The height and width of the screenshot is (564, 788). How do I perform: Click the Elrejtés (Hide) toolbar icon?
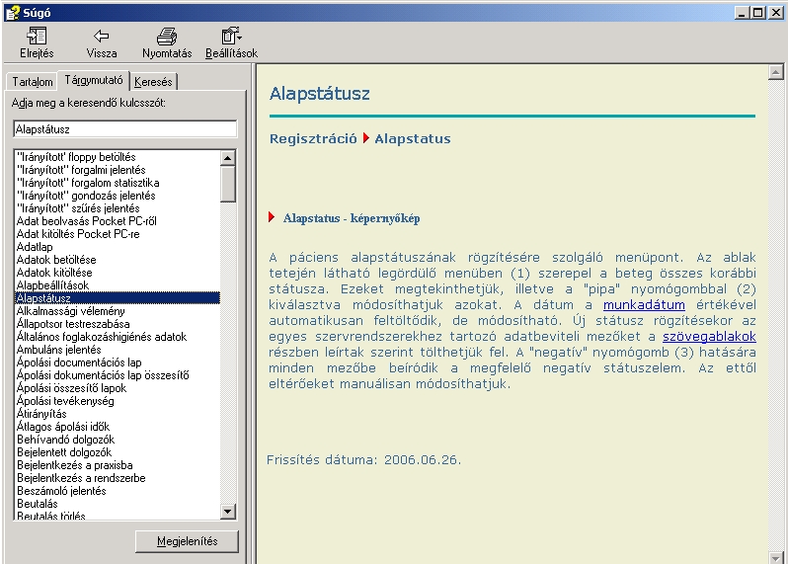click(37, 37)
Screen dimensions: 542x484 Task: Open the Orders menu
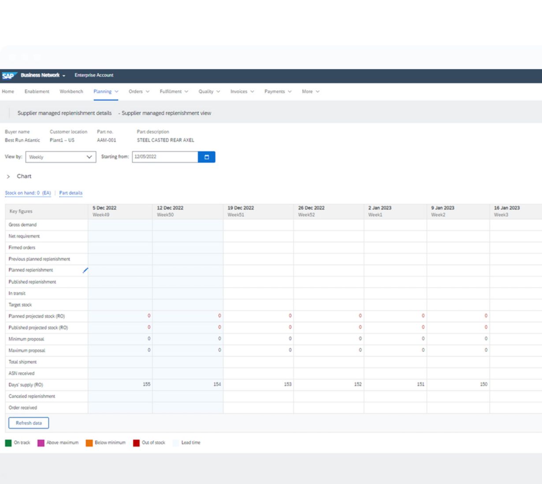pos(139,92)
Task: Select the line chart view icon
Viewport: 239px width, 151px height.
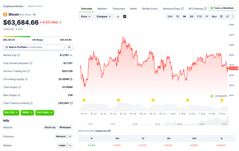Action: (x=118, y=16)
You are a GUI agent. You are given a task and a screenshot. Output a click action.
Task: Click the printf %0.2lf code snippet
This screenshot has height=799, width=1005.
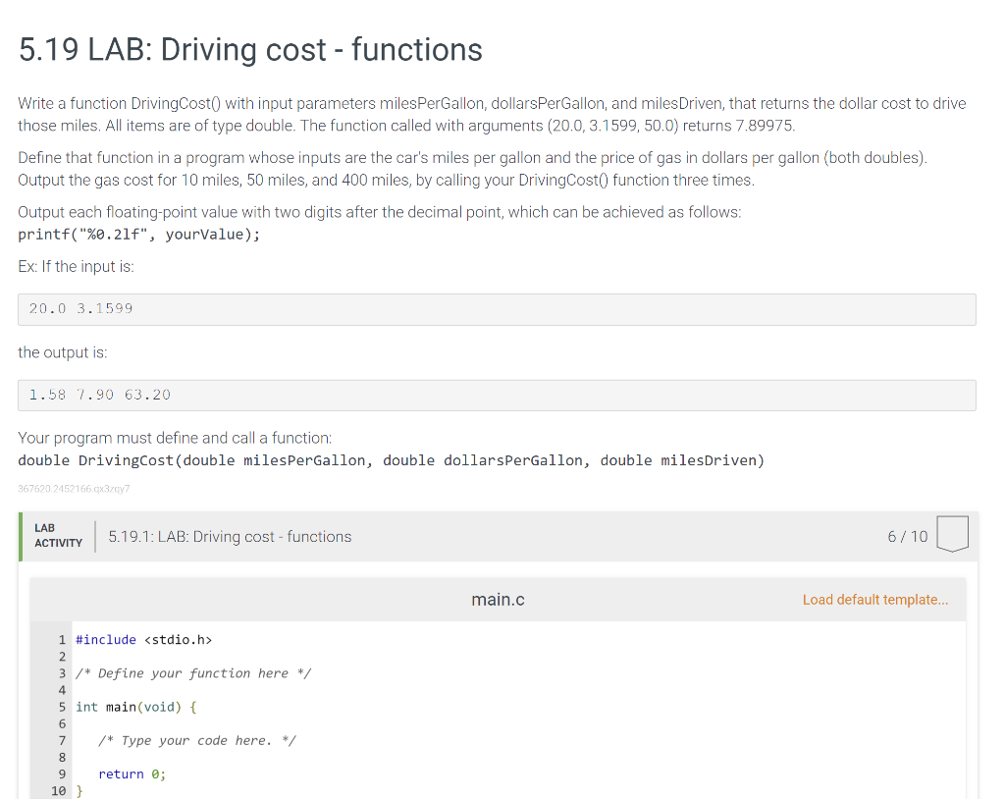tap(137, 234)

=== Given exercise ===
Please rescale these records: write every line again, requests included, multiplying each click coordinate in the answers by 0.4 and rounding to the nearest whole number, with halves rounded up. Leave the screen sizes in the requests unchanged, and don't include the pictures.

=== The solution ===
The height and width of the screenshot is (564, 788). How do I perform: Click the Elrejtés (Hide) toolbar icon?
click(15, 15)
Screen dimensions: 542x484 Task: Open the Orders menu
pos(56,37)
Task: Select the line chart view icon
Viewport: 239px width, 151px height.
Action: (x=47, y=6)
You are a GUI agent. You are given a task and a screenshot. Output a click action.
Task: Click the printf %0.2lf code snippet
This screenshot has height=799, width=1005.
tap(55, 94)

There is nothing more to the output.